> _TASK BRIEF_
Can you retype every one of the rows below without changing a single character?

> _MATERIAL FOR THE TASK_
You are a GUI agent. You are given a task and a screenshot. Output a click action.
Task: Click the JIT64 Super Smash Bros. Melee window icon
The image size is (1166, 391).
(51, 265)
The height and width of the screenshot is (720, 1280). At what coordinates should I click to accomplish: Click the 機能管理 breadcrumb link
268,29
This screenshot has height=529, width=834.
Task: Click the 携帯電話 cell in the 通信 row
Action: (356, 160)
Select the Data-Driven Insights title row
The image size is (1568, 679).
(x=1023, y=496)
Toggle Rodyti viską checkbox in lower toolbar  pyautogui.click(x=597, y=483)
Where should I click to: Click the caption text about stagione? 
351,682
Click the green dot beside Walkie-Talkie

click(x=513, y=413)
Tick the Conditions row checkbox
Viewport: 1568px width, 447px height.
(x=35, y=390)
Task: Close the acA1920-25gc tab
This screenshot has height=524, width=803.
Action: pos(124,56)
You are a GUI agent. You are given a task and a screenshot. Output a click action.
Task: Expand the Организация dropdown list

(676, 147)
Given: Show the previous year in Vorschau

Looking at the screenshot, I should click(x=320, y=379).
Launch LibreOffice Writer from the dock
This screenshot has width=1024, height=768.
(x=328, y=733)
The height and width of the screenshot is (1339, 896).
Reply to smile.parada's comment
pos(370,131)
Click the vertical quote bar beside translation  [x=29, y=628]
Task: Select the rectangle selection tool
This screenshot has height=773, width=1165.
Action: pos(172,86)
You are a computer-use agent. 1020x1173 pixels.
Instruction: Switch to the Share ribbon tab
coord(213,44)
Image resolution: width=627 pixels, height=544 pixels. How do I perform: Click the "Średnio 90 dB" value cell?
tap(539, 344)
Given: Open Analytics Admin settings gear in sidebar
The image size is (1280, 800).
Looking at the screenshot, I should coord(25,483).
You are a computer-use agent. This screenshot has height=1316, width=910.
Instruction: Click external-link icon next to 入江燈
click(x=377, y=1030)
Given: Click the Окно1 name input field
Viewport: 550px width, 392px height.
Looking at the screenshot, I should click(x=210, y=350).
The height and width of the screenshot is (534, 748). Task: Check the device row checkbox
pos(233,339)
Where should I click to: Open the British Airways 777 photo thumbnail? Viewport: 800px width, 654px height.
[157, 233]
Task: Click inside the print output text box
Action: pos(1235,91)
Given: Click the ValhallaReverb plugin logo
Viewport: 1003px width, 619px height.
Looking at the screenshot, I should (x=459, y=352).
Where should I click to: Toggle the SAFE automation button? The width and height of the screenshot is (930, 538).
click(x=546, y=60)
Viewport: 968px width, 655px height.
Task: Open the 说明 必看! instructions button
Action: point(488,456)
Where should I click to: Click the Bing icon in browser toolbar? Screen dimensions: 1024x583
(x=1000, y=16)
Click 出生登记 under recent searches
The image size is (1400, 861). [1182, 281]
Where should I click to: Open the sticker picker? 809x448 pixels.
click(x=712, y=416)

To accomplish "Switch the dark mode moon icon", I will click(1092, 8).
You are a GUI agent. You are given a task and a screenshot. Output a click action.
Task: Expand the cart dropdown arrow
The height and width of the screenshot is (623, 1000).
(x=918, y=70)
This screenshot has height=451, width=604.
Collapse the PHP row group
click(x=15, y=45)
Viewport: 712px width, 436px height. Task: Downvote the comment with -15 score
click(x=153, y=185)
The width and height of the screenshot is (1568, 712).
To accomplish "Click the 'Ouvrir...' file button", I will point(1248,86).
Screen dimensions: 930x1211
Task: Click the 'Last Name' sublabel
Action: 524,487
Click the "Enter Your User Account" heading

> _ANSWER IN FULL_
You are a GUI agent. You are given a task and a screenshot. Output a click action.
Task: Click the JIT64 Super Smash Bros. Melee window icon
The image size is (1166, 391).
(51, 265)
The height and width of the screenshot is (720, 1280). At what coordinates should I click to accomplish: Click the 機能管理 breadcrumb link
268,29
This screenshot has height=529, width=834.
Task: Click the 携帯電話 cell in the 通信 row
Action: (356, 160)
Select the Data-Driven Insights title row
The image size is (1568, 679).
(x=1023, y=496)
Toggle Rodyti viską checkbox in lower toolbar  pyautogui.click(x=597, y=483)
Where should I click to: Click the caption text about stagione? 
351,682
Click the green dot beside Walkie-Talkie

click(x=513, y=413)
Tick the Conditions row checkbox
Viewport: 1568px width, 447px height.
(x=35, y=390)
Task: Close the acA1920-25gc tab
This screenshot has height=524, width=803.
Action: pos(124,56)
You are a GUI agent. You are given a task and a screenshot. Output a click action.
Task: Expand the Организация dropdown list

(676, 147)
Given: Show the previous year in Vorschau

Looking at the screenshot, I should click(x=320, y=379).
Launch LibreOffice Writer from the dock
This screenshot has width=1024, height=768.
(x=328, y=733)
The height and width of the screenshot is (1339, 896).
Reply to smile.parada's comment
pos(370,131)
Click the vertical quote bar beside translation  [x=29, y=628]
Task: Select the rectangle selection tool
This screenshot has height=773, width=1165.
Action: pos(172,86)
You are a computer-use agent. 1020x1173 pixels.
Instruction: Switch to the Share ribbon tab
coord(213,44)
Image resolution: width=627 pixels, height=544 pixels. How do I perform: Click the "Średnio 90 dB" value cell?
tap(539, 344)
Given: Open Analytics Admin settings gear in sidebar
The image size is (1280, 800).
Looking at the screenshot, I should coord(25,483).
You are a computer-use agent. This screenshot has height=1316, width=910.
Instruction: Click external-link icon next to 入江燈
click(x=377, y=1030)
Given: Click the Окно1 name input field
Viewport: 550px width, 392px height.
Looking at the screenshot, I should click(x=210, y=350).
The height and width of the screenshot is (534, 748). Task: Check the device row checkbox
pos(233,339)
Where should I click to: Open the British Airways 777 photo thumbnail? Viewport: 800px width, 654px height.
[157, 233]
Task: Click inside the print output text box
Action: pos(1235,91)
Given: Click the ValhallaReverb plugin logo
Viewport: 1003px width, 619px height.
Looking at the screenshot, I should (x=459, y=352).
Where should I click to: Toggle the SAFE automation button? The width and height of the screenshot is (930, 538).
click(x=546, y=60)
Viewport: 968px width, 655px height.
Task: Open the 说明 必看! instructions button
Action: point(488,456)
Where should I click to: Click the Bing icon in browser toolbar? Screen dimensions: 1024x583
(x=1000, y=16)
Click 出生登记 under recent searches
The image size is (1400, 861). [1182, 281]
Where should I click to: Open the sticker picker? 809x448 pixels.
click(x=712, y=416)

To accomplish "Switch the dark mode moon icon", I will click(1092, 8).
You are a GUI agent. You are given a task and a screenshot. Output a click action.
Task: Expand the cart dropdown arrow
The height and width of the screenshot is (623, 1000).
(x=918, y=70)
This screenshot has height=451, width=604.
Collapse the PHP row group
click(x=15, y=45)
Viewport: 712px width, 436px height. Task: Downvote the comment with -15 score
click(x=153, y=185)
The width and height of the screenshot is (1568, 712).
To accomplish "Click the 'Ouvrir...' file button", I will point(1248,86).
Screen dimensions: 930x1211
Task: Click the 'Last Name' sublabel
Action: 524,487
Click the "Enter Your User Account" heading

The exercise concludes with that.